» **Given task A**: Output the part of the SlapDash-Net description that begins at the words "RandAugment + Random" and stops after the words "Use BCE loss.", copying it word for word.

» **Selected excerpt**:
---------------

This is actually a less serious weekend project called SlapDash-Net which can be considered a less serious variation on VIT architecture. We use some encoder type transformer layers, together with some register tokens. Prior to encoder encoder layer we introduce some convolution layers in a highly slapdash manner. The dudes will be trained on ImageNet1k/22k dataset.
- No promise to get very high accuracy,
- No prior assumption that exactly the same idea might have been used elsewhere,
- No attempt to tweak hyperparameters more than needed,
- We would like to hybridize things,
- We do bizzare combinations for the mere reason: because we would like to!!!,
- In SdP-Net we trust!
The setup is as follows:
(Patcher + Embedding Layer) + 5 x CLS_tokens --> N x (SDP_NeT_Blocks) --> Encoder_Layer + CLS_tks --> CLS_tks.mean(-2) -> MLP -> Logits
where SDP_NeT_Blocks = 2 x (DW_Conv + MLP) + Transformer_Encoder_Blocks. CLS tokens attend the image only through attention blocks. They are able to attend each other as well.
#Size | #Params | #Blocks | Patch_size | Conv_Size | Embed_Dim | Top1 Acc |
---|---|---|---|---|---|---|
XXS | 55M | 7 | 16 | 7 | 128 | ? |
S | 76M | 12 | 16 | 7 | 512 | ? |
M | 86M | 12 | 16 | 7 | 768 | ? |
L | 86M | 12 | 16 | 7 | 768 | ? |
XL | 101 M | 17 | 14 | 7 | 768 | 82.1 |
Bitter lesson: The biggest model gives 82.2 acc on Imagenet1K, EMA of this model gives slightly better result. Trained only for 200 epochs. The Weights of the trained models can be publicized upon request.
AdamW: lr = 0.001875 (=0.001*batch_size/512) Weight decay 0.05 CosineAnnealing with warm starts in addition to 5 warming up epochs.
RandAugment + Random erase + Random resize+ CutMix + MixUp + Dropout(0.2) (Only to FFN parts of Attention layers)
#TODO
- Gating mechanism in FFN?
- LayerScale --> This will be needed for deeper networks!
- Neighborhood embedding --> See layers ConvEmbedding layer (A larger embedding look up dictionary is used and for an individual patch, a neighbour of embeddings are averaged!)
- Use KeLü activation instead of GeLu (KeLü implemented but may not be really optimized!)
- Use BCE loss.

---------------

» **Raw records**:
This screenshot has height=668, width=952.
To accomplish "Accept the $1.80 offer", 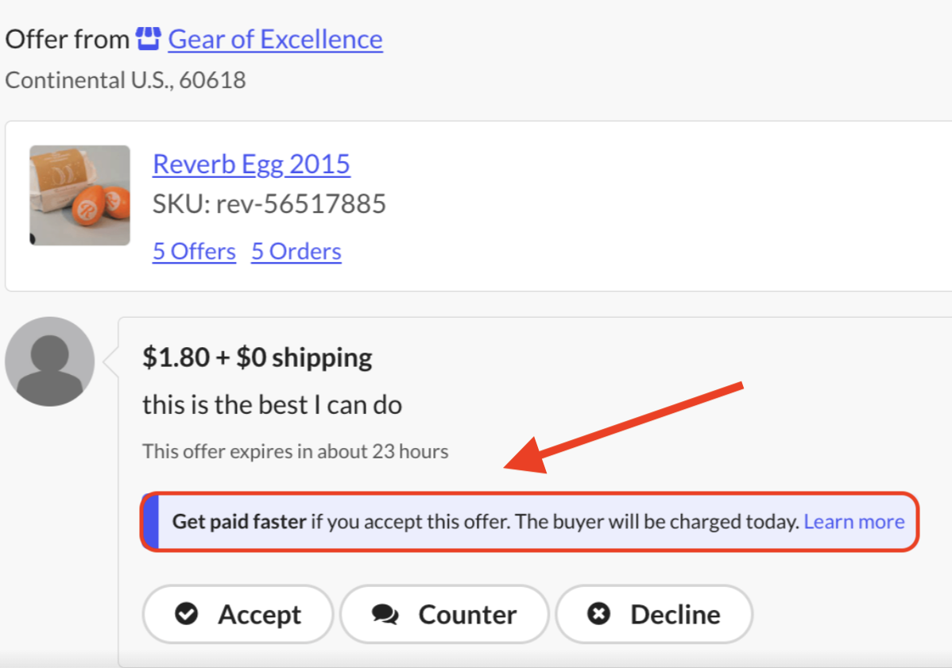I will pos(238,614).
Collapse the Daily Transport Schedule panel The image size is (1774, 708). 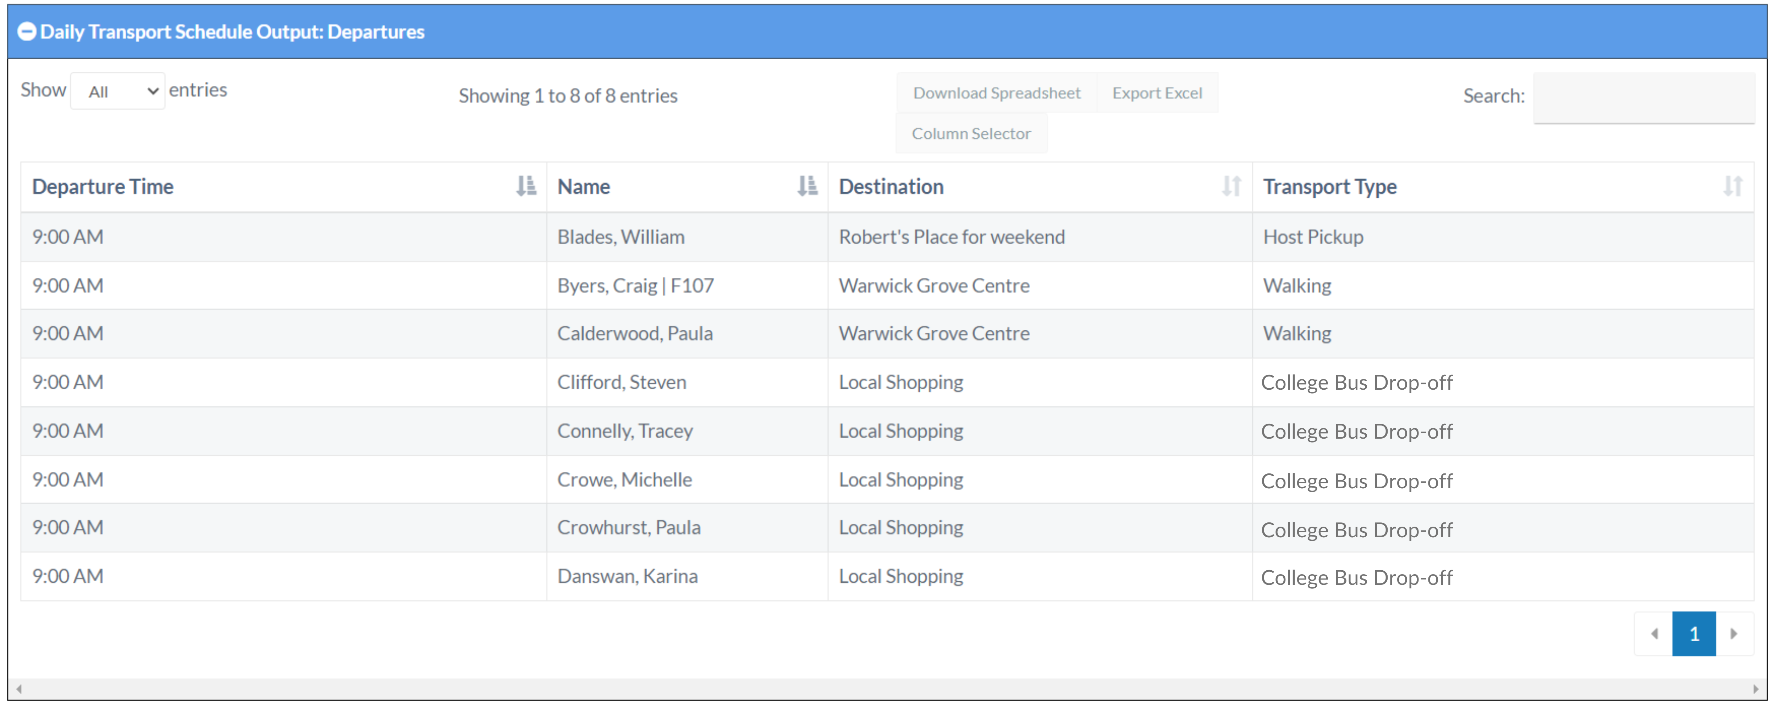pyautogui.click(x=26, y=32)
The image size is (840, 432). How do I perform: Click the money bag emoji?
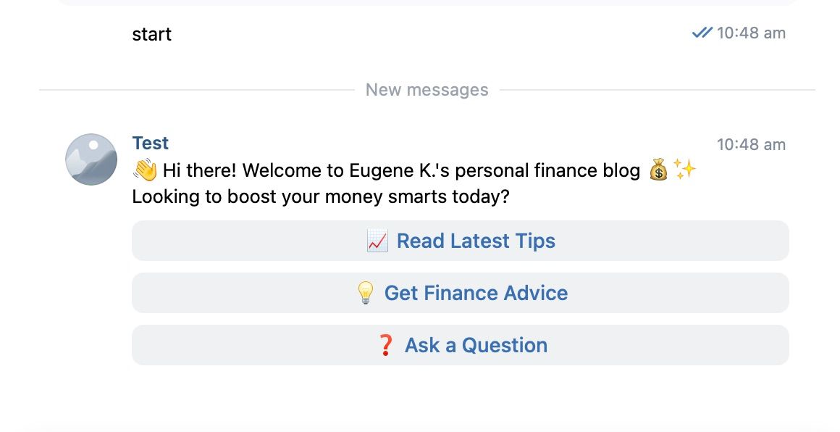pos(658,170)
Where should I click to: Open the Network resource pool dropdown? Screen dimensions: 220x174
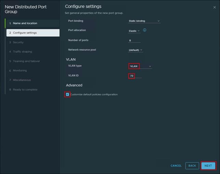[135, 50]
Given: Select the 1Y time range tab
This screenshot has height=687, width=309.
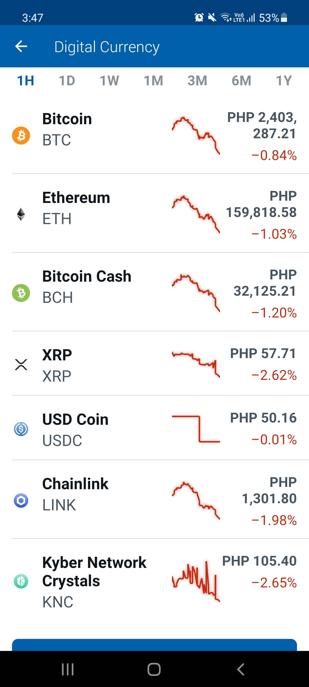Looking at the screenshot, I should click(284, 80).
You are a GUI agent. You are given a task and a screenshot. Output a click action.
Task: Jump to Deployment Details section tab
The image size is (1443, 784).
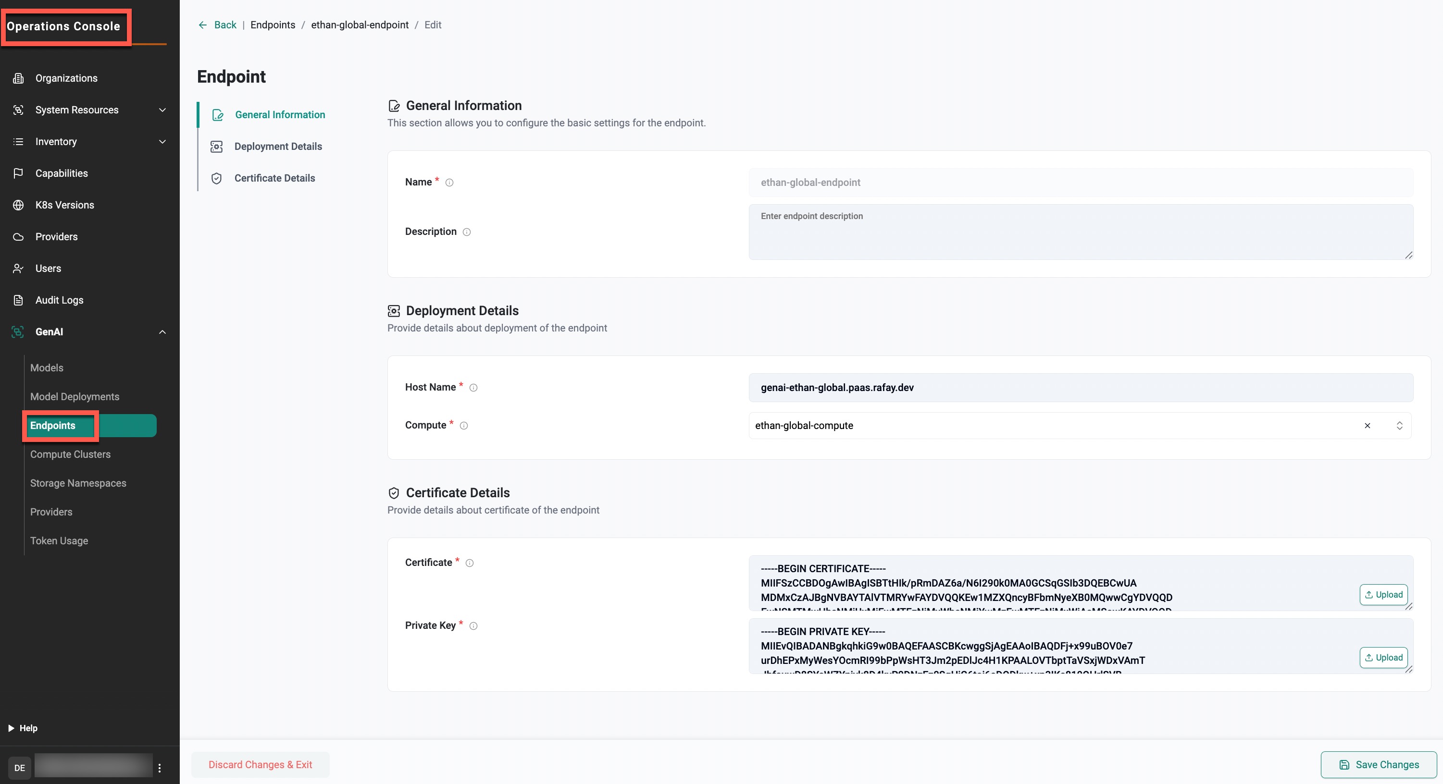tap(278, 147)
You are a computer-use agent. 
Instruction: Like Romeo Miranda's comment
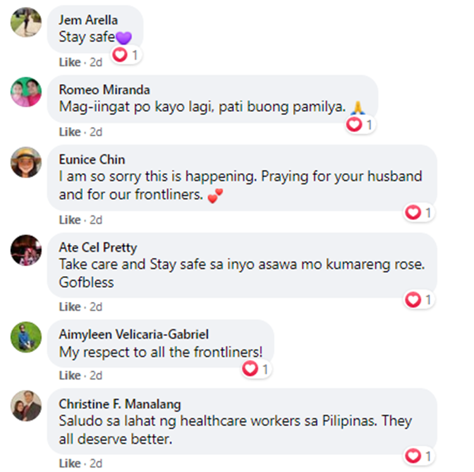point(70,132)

---------------

» **Given task B**: Return the entries word for word, beginning at the line that has "You are a GUI" and stopping after the last line of the entries, and leave the pictures out.

» **Full solution A**:
RandAugment + Random erase + Random resize+ CutMix + MixUp + Dropout(0.2) (Only to FFN parts of Attention layers)
#TODO
- Gating mechanism in FFN?
- LayerScale --> This will be needed for deeper networks!
- Neighborhood embedding --> See layers ConvEmbedding layer (A larger embedding look up dictionary is used and for an individual patch, a neighbour of embeddings are averaged!)
- Use KeLü activation instead of GeLu (KeLü implemented but may not be really optimized!)
- Use BCE loss.

» **Full solution B**:
You are a GUI agent. You are given a task and a screenshot. Output a click action.
Task: Jump to Deployment Details section tab
The image size is (1443, 784).
tap(278, 147)
You are a computer-use agent. 
Instruction: Like Romeo Miranda's comment
point(70,132)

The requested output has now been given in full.